Specializes in Oncology, Med-Surg. Has 22 years experience.

I feel for you and Im sorry you go through that. Pain is not well understood in general. I was niave about how pain was treated for a long time because I worked in oncology and hospice, where we medicated people as their pain required. About 10 years ago, I developed a very painful condition of the nervous system called chronic immune demyelinating polyradiculneuropathy. I just woke up one day feeling like I was on fire. It took them a year and half to diagnose. I was going to specialists and pain clinics trying to do anything I could to find answers. I couldn't believe how I was treated! I had to take psych and personality tests, see counselors, all sorts of stuff and couldn't find any relief. Finally, I found a good pain specialist who apparently believed me and got me to the neurologist that diagnosed my condition. It was treated with plasmapharesis and then most of the pain went away. I take neurontin and amytriptiline for the burning sensations. Pain is horrible and takes over your whole life. I am the first to advocate for controlling pain in NON-cancer patients. I don't believe that cancer patients are the only ones entitled to pain relief. It took me less time to recover physically that it did from being "traumatized" by how I was treated as a person with chronic pain. I almost complete faith in humanity and the medical profession in general. That said, I have seen many drug-seekers over the years in nursing, so I try to be patient with doctors and pain specialists, knowing that they see a lot of this.

Try to find a good pain specialist to work with. Choices are limited on Medicaid, are a little better on Medicare. I paid out of my pocket too to avoid some of the BS that some pain clinics put you through. Best of luck to you! Know that there are some people that don't label you as crazy or med-seeking out there!

iluvivt, BSN, RN

2,773 Posts

Specializes in Infusion Nursing, Home Health Infusion. Has 32 years experience.

I agree you need to find some MDs that are accustomed to treating chronic pain patients. A pain specialist is the way to go..many you will find are also anesthesiologist or former anesthesiologist,some are physical medicine MDs. You can sign a pain contract and when you abide by it they usually have no problem with prescribing. They also are very good at selecting a regime that is suitable for chronic pain vs acute with much longer acting agents.

allnurses Guide


3 Articles; 5,581 Posts

Specializes in Adult Internal Medicine. Has 12 years experience.

First off let me just say I hate to hear that you are living in pain; no one should have to do that. I hope you can find a provider to work with and develop a plan to get the pain under control.

I respond to this as a PCP, though I have some in-patient pain service experience.
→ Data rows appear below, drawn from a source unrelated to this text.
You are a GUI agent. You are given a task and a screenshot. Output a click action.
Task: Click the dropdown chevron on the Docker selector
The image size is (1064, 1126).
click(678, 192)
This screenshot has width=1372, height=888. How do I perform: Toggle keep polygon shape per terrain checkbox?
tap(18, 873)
I agree with you that chronic pain has become very difficult to treat in the primary care setting. In the past, if pain was consistent with physical exam findings I would put people on a multi- modal regimen that included opioids if appropriate; everyone signed a contract and everyone was random tested four times a year.

It does not work this way anymore. I will give a weeks worth of meds and a referral to a pain clinic.
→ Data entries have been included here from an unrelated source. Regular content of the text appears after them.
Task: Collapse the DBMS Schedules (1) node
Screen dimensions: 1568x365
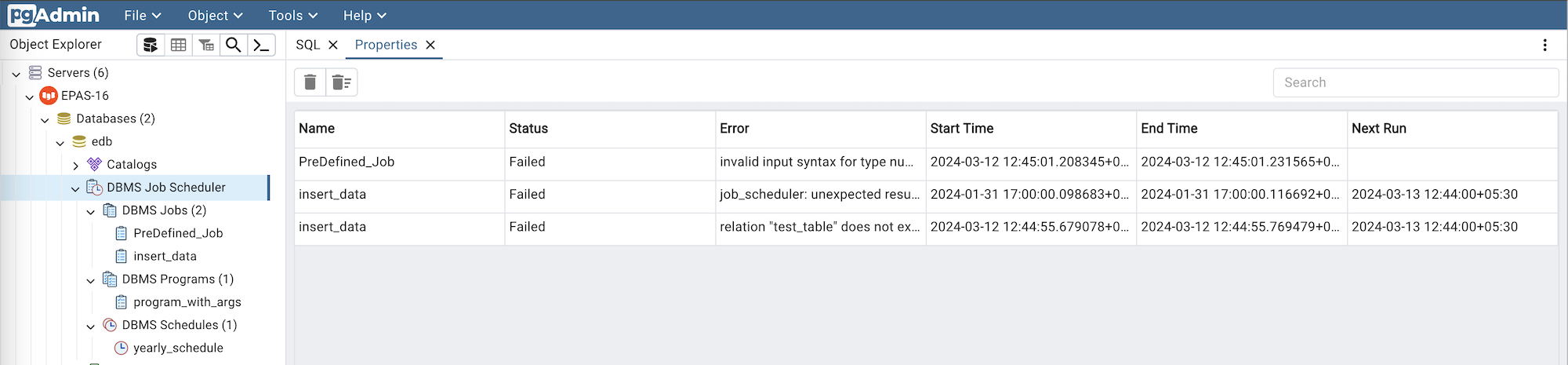Action: click(91, 326)
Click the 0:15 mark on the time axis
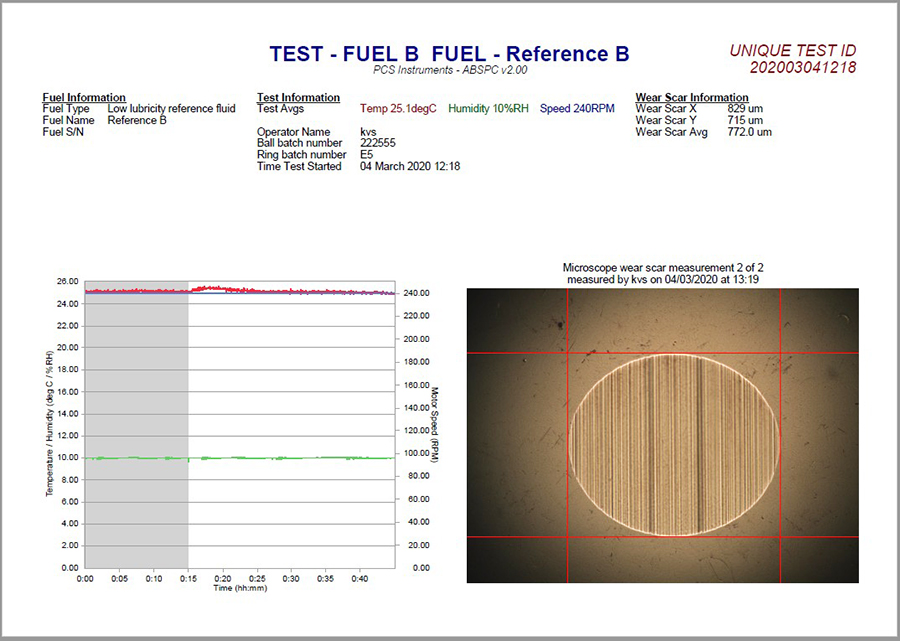 point(188,579)
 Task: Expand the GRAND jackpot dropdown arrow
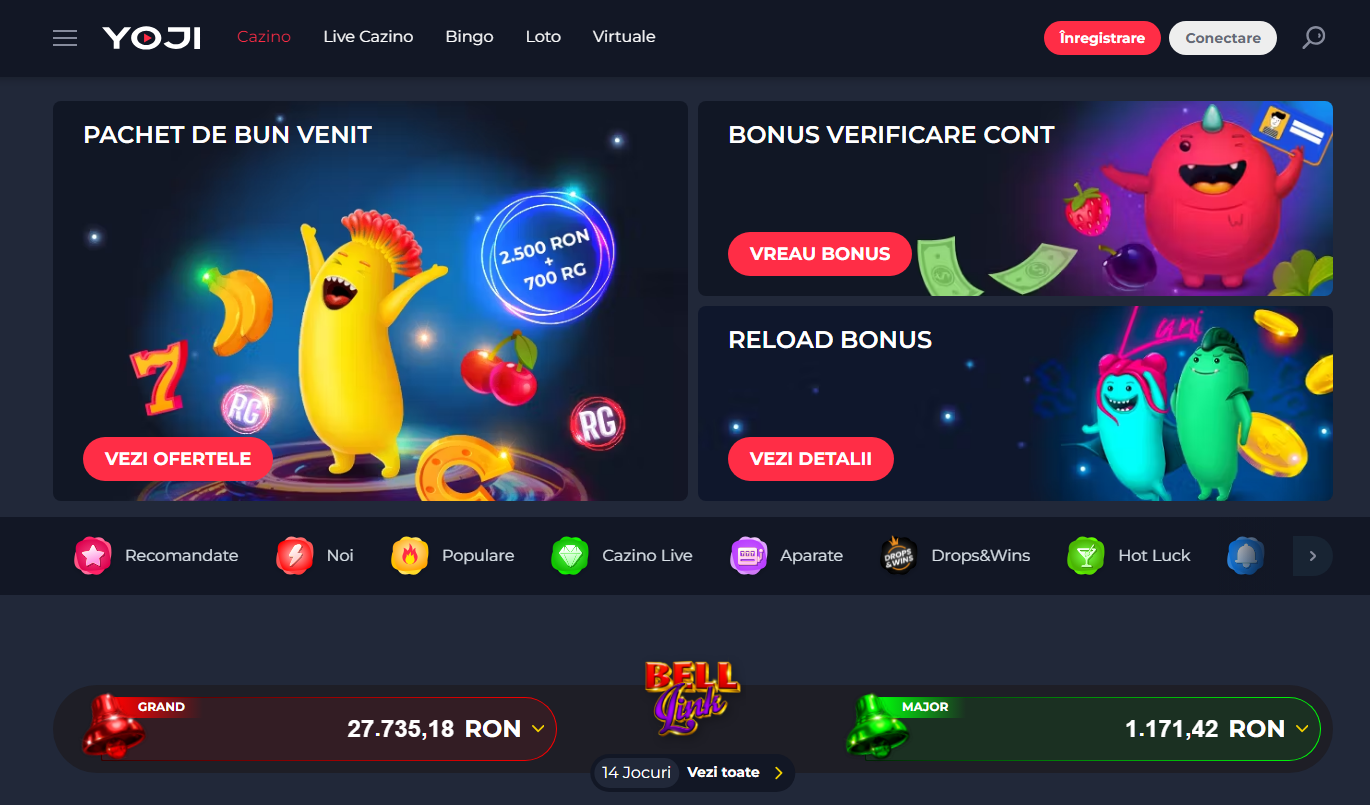click(538, 729)
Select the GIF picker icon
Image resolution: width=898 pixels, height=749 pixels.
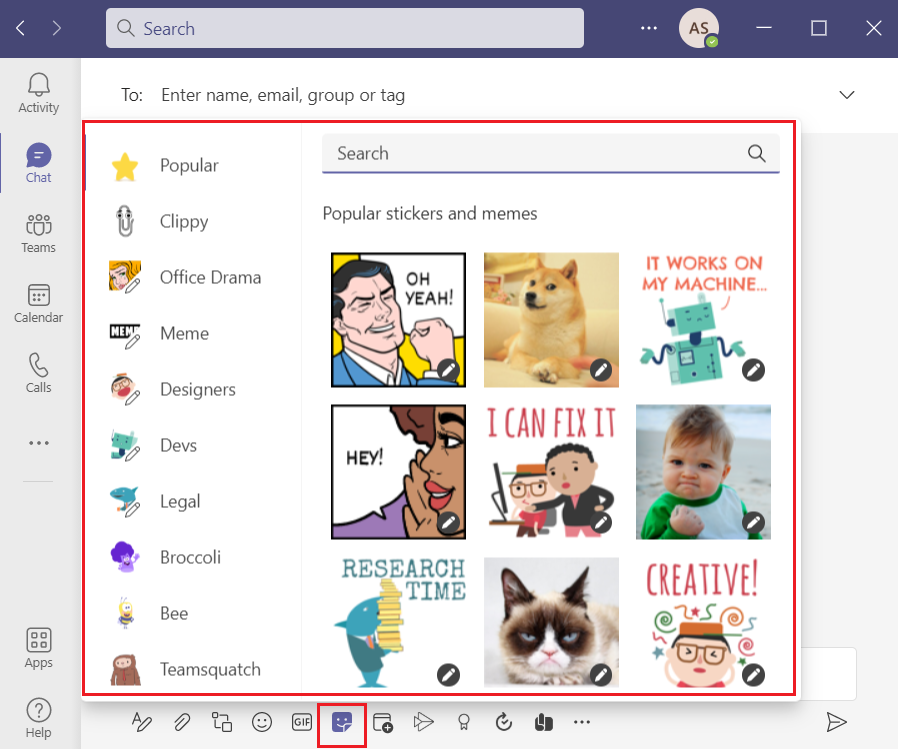301,722
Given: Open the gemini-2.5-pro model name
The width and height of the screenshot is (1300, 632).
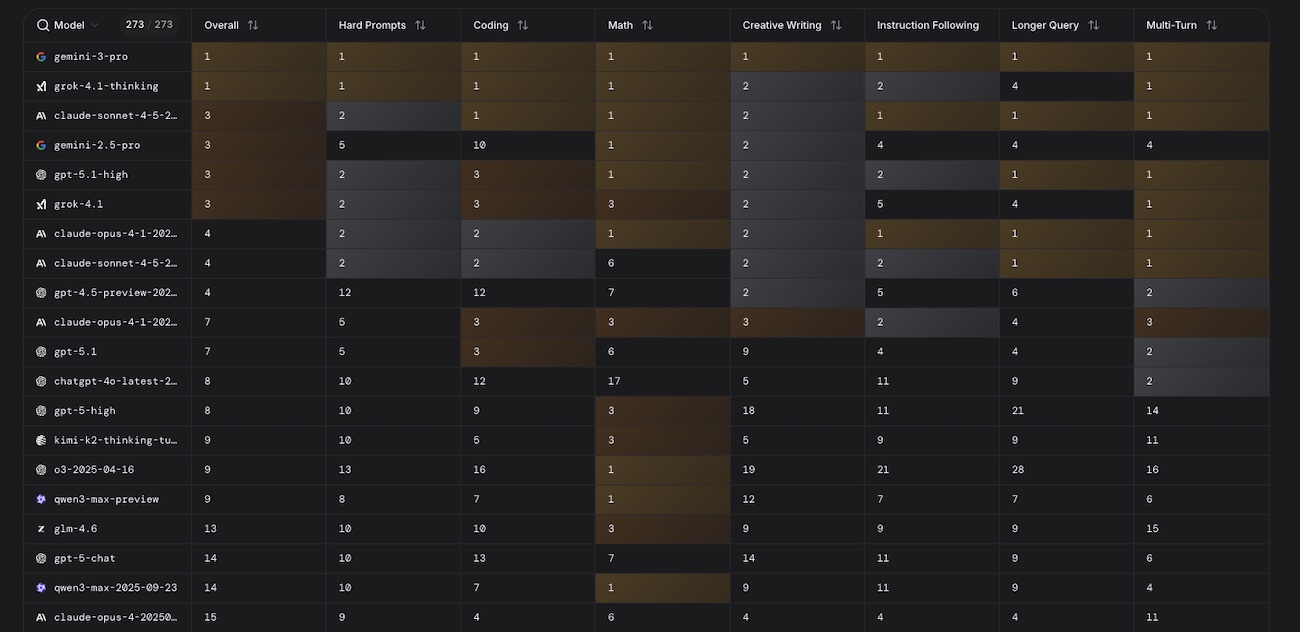Looking at the screenshot, I should [x=97, y=145].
That being said, a few caveats.

1.) Opioids are not always the best option. Not all pain responds to opioids and I am a firm believer in a multi-modal approach even when the pain does respond. This is especially true as people get older.

2.) Opioids need adjunct medications to make them maximally effective. Especially in nerve pain.

3.) Lorazepam is a medication that I steer clear of in chronic anxiety; it is inappropriate for sleep. Again, as you get older this becomes more true.

4.) You stated this is d/t Obamacare. The changes in pain management are due to the explosion in abuse of prescription opioids (prescription abuse now exceeds street drug abuse). Be prepared to sign a contract and be tested regularly.

A pain specialist will likely be more successful in treating your pain than a PCP. Embrace a multimodal approach.